**Work item**: Write down each of the records again, exactly and in full.
==*==
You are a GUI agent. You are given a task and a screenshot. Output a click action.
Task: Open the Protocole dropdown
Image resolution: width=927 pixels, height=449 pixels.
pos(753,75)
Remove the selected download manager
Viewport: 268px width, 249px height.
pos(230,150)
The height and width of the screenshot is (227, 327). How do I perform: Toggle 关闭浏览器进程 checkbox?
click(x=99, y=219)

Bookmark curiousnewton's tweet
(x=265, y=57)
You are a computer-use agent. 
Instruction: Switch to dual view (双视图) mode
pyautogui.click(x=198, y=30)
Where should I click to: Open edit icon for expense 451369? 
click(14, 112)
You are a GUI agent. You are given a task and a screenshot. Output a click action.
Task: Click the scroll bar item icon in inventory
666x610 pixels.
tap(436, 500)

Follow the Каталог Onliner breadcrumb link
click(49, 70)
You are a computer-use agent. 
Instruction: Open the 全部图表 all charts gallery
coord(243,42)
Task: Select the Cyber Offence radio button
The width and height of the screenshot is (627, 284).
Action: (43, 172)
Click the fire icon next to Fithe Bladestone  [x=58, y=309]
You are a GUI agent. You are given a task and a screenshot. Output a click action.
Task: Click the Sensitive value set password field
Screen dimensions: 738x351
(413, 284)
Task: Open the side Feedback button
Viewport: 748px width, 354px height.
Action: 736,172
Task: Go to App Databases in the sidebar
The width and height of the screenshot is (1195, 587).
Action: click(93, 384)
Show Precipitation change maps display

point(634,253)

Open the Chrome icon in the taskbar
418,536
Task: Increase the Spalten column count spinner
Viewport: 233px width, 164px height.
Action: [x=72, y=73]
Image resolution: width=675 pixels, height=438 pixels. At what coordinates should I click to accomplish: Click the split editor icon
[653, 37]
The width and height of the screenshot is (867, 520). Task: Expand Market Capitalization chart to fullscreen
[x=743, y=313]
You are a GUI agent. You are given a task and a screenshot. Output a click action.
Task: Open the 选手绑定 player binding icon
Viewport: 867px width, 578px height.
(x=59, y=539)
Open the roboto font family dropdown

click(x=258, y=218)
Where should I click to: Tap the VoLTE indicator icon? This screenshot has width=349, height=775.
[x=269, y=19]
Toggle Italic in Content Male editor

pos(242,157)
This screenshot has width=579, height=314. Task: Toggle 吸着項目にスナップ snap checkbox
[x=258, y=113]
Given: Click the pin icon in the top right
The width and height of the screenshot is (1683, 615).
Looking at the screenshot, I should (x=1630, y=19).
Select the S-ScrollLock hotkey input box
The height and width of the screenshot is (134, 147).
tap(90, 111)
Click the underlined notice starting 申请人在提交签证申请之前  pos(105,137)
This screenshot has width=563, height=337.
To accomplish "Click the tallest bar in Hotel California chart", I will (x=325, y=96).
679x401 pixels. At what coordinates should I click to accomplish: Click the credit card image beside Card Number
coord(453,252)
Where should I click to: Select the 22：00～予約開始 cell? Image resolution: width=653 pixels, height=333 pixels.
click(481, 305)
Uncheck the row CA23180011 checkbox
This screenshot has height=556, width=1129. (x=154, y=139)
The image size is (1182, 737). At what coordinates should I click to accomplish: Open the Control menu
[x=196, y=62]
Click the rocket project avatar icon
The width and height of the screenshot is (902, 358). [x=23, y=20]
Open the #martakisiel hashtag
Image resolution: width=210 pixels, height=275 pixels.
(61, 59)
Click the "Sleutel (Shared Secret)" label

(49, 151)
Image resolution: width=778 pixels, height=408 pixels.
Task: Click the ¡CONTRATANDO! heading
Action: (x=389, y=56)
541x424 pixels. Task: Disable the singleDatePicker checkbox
==*==
**Exercise result**:
You are a GUI agent. You are given a task and a screenshot. Output a click action.
Task: Open the Protocole dropdown
Image resolution: width=927 pixels, height=449 pixels.
pos(753,75)
Remove the selected download manager
Viewport: 268px width, 249px height.
pos(230,150)
The height and width of the screenshot is (227, 327). How do I perform: Toggle 关闭浏览器进程 checkbox?
click(x=99, y=219)

Bookmark curiousnewton's tweet
(x=265, y=57)
You are a computer-use agent. 
Instruction: Switch to dual view (双视图) mode
pyautogui.click(x=198, y=30)
Where should I click to: Open edit icon for expense 451369? 
click(14, 112)
You are a GUI agent. You are given a task and a screenshot. Output a click action.
Task: Click the scroll bar item icon in inventory
666x610 pixels.
tap(436, 500)

Follow the Каталог Onliner breadcrumb link
click(49, 70)
You are a computer-use agent. 
Instruction: Open the 全部图表 all charts gallery
coord(243,42)
Task: Select the Cyber Offence radio button
The width and height of the screenshot is (627, 284).
Action: (43, 172)
Click the fire icon next to Fithe Bladestone  [x=58, y=309]
You are a GUI agent. You are given a task and a screenshot. Output a click action.
Task: Click the Sensitive value set password field
Screen dimensions: 738x351
(413, 284)
Task: Open the side Feedback button
Viewport: 748px width, 354px height.
Action: 736,172
Task: Go to App Databases in the sidebar
The width and height of the screenshot is (1195, 587).
Action: click(93, 384)
Show Precipitation change maps display

point(634,253)

Open the Chrome icon in the taskbar
418,536
Task: Increase the Spalten column count spinner
Viewport: 233px width, 164px height.
Action: [x=72, y=73]
Image resolution: width=675 pixels, height=438 pixels. At what coordinates should I click to accomplish: Click the split editor icon
[653, 37]
The width and height of the screenshot is (867, 520). Task: Expand Market Capitalization chart to fullscreen
[x=743, y=313]
You are a GUI agent. You are given a task and a screenshot. Output a click action.
Task: Open the 选手绑定 player binding icon
Viewport: 867px width, 578px height.
(x=59, y=539)
Open the roboto font family dropdown

click(x=258, y=218)
Where should I click to: Tap the VoLTE indicator icon? This screenshot has width=349, height=775.
[x=269, y=19]
Toggle Italic in Content Male editor

pos(242,157)
This screenshot has width=579, height=314. Task: Toggle 吸着項目にスナップ snap checkbox
[x=258, y=113]
Given: Click the pin icon in the top right
The width and height of the screenshot is (1683, 615).
Looking at the screenshot, I should (x=1630, y=19).
Select the S-ScrollLock hotkey input box
The height and width of the screenshot is (134, 147).
tap(90, 111)
Click the underlined notice starting 申请人在提交签证申请之前  pos(105,137)
This screenshot has width=563, height=337.
To accomplish "Click the tallest bar in Hotel California chart", I will (x=325, y=96).
679x401 pixels. At what coordinates should I click to accomplish: Click the credit card image beside Card Number
coord(453,252)
Where should I click to: Select the 22：00～予約開始 cell? Image resolution: width=653 pixels, height=333 pixels.
click(481, 305)
Uncheck the row CA23180011 checkbox
This screenshot has height=556, width=1129. (x=154, y=139)
The image size is (1182, 737). At what coordinates should I click to accomplish: Open the Control menu
[x=196, y=62]
Click the rocket project avatar icon
The width and height of the screenshot is (902, 358). [x=23, y=20]
Open the #martakisiel hashtag
Image resolution: width=210 pixels, height=275 pixels.
(61, 59)
Click the "Sleutel (Shared Secret)" label

(49, 151)
Image resolution: width=778 pixels, height=408 pixels.
Task: Click the ¡CONTRATANDO! heading
Action: (x=389, y=56)
541x424 pixels. Task: Disable the singleDatePicker checkbox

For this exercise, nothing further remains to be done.